---------- Data entries ----------

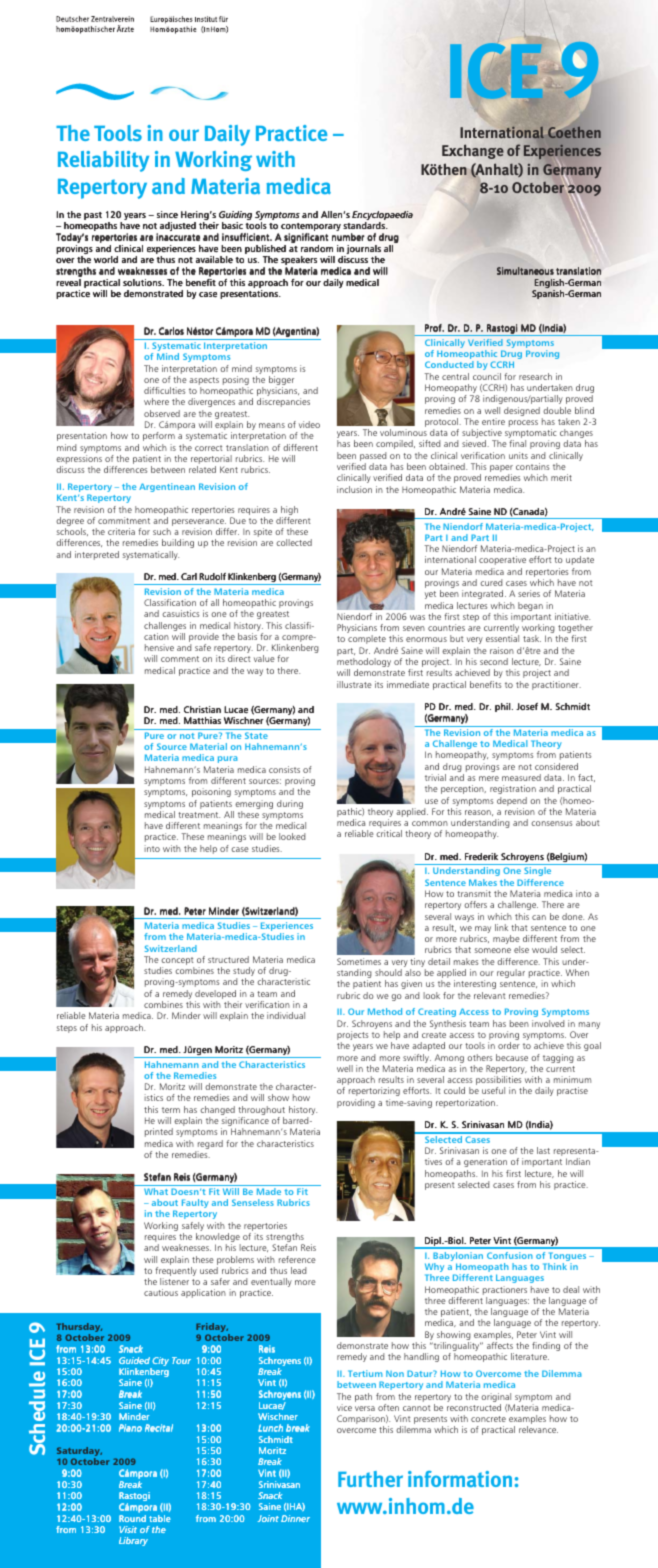 Image resolution: width=658 pixels, height=1568 pixels. I want to click on because, so click(512, 1057).
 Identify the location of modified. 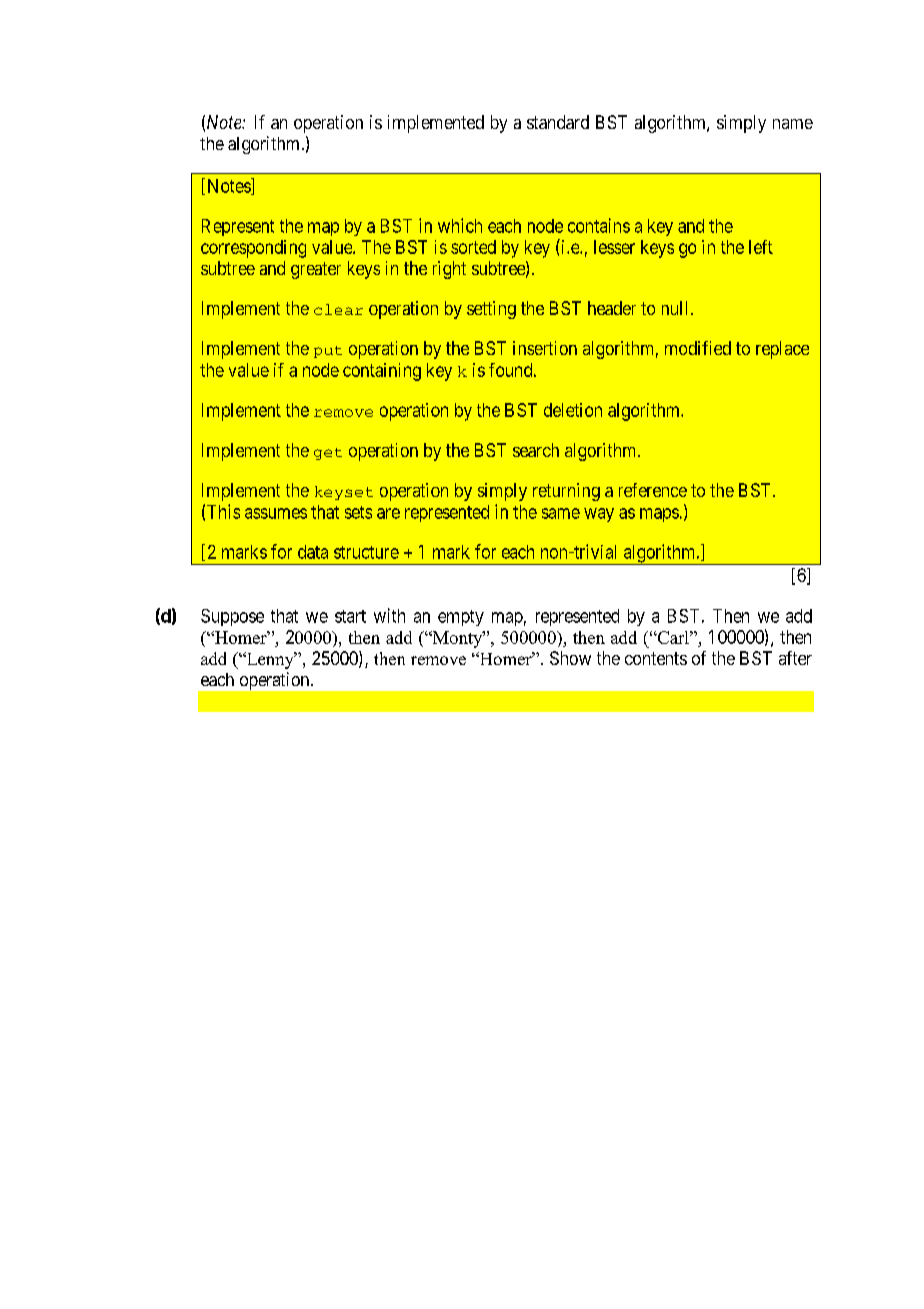
(698, 348).
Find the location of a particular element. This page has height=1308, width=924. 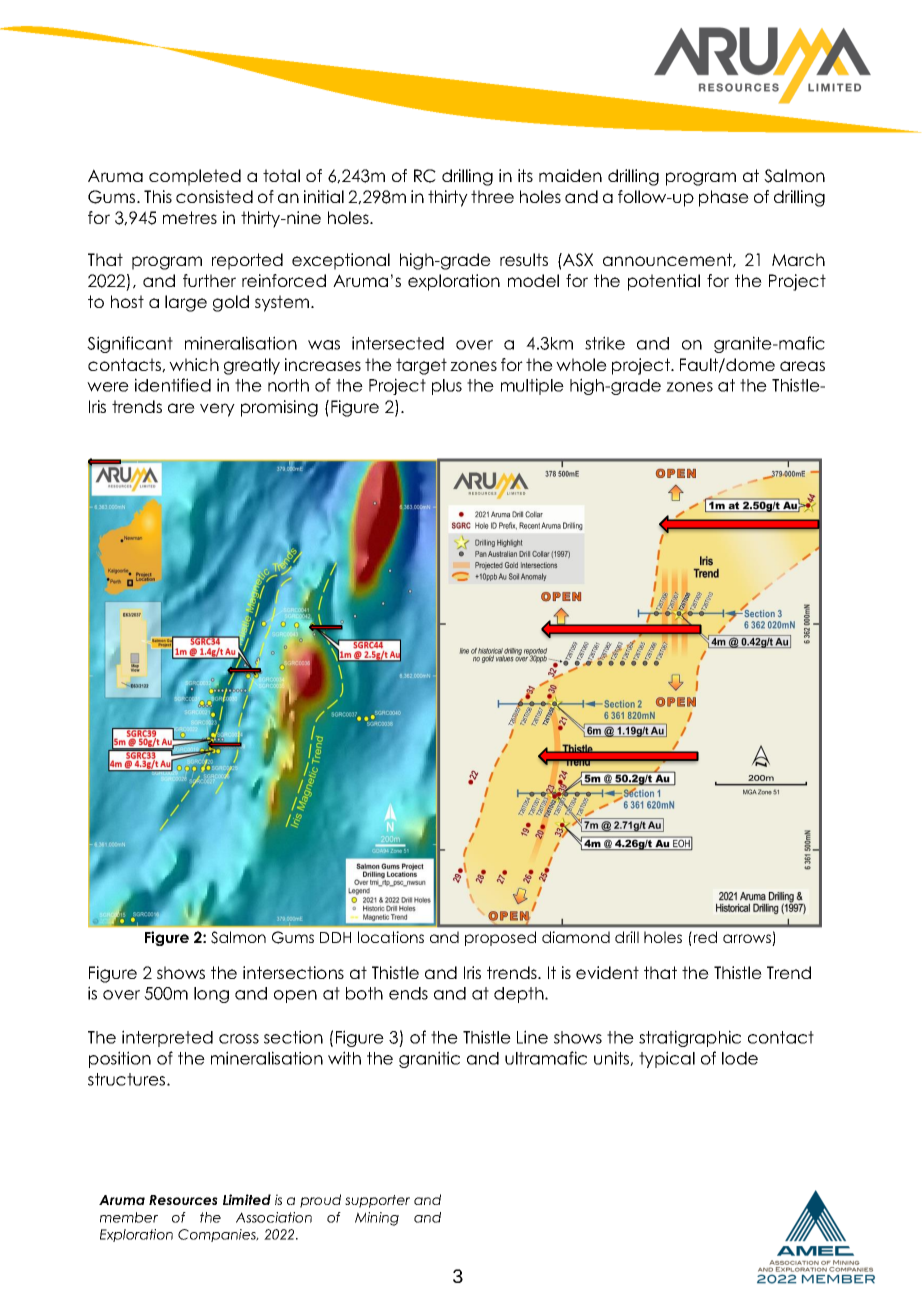

plus is located at coordinates (447, 387).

----------

→ **Brief**
Can you rewrite all of the records above with "location" swapped for "position" and everything else unchanged, leaving the pictures out?

→ **Response to this task**
 Image resolution: width=658 pixels, height=1568 pixels. I want to click on because, so click(512, 1057).
 Identify the position of modified. 
(698, 348).
Find the position of a particular element. This page has height=1308, width=924. 

plus is located at coordinates (447, 387).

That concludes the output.